Je n’invente rien en venant proclamer, comme ça, que j’ai peur des petits espaces. Que j’ai peur d’être coincée, prise et étouffée.
Entre quatre murs.
Des murs qui s’aimeraient trop et qui arrêteraient de se séparer comme nous. Pour venir proche, proche, proche, proche.
Des murs trop forts qui me coinceraient, me prendraient et m’étoufferaient. Alors, quand les murs sont trop proches,
Quand il y a des petits espaces, J’étouffe avant qu’ils ne m’y forcent.
Malgré tout, je vis entre quatre murs. Les quatres murs de ma chambre.
Les quatre murs de ma maison. Quatre murs toujours.
Depuis toujours.
Ça fait longtemps.
On s’habitue à cette crainte.
Quand on sait qu’il y a la porte qui ne peut pas partir, qui ne peut pas se bloquer. Je crois que c’est un peu ça, la sécurité.
Le sentiment de confort.
Faire de nous des aveugles volontaires.
Des borges bornes à oublier ce qui nous déplaît de ces murs et s’enfuir par la porte quand le confort devient trop asphyxiant.
Quand c’est le tour des sorties au cinéma, de la fin de semaine, des vacances dans le sud. S’enfuir en tenant d’une main le verre de vin et en resserrant plus fort le foulard sur nos yeux habitués de l’autre.
Habiles nous sommes. Tu sais,
Papa et maman m’ont appris à m’habiller. L’école m’a appris à m’habiller.
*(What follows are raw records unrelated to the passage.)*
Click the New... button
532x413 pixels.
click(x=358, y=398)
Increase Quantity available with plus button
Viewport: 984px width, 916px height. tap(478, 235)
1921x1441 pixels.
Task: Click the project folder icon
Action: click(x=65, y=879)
Cliché, mais la société m’a appris à m’habiller aussi. Mais je n’y arrive pas à le mettre bien sur mes yeux.
Moi,
Ce foulard me prend plus à la gorge.
Pis des fois, j’ai l’impression qu’il est trop ami avec les murs. Que lui aussi veut me coincer, me prendre et m’étouffer.
Parce que tu fais quoi quand y’a pu de porte, sérieux?
Quand elle est partie. Quand elle est bloquée.
Moi, j’ai beau appeler les pompiers et tous les charpentiers de ce monde, C’est le même verdict: y’a rien à faire.
Rien faire avec la porte entre les murs de ma tête. Parce que ce soir, la porte de ma tête est bloquée. Et c’est tout.
Ces murs là tu sais je les connais bien.
C’est les murs les plus faciles à briser et à réinventer.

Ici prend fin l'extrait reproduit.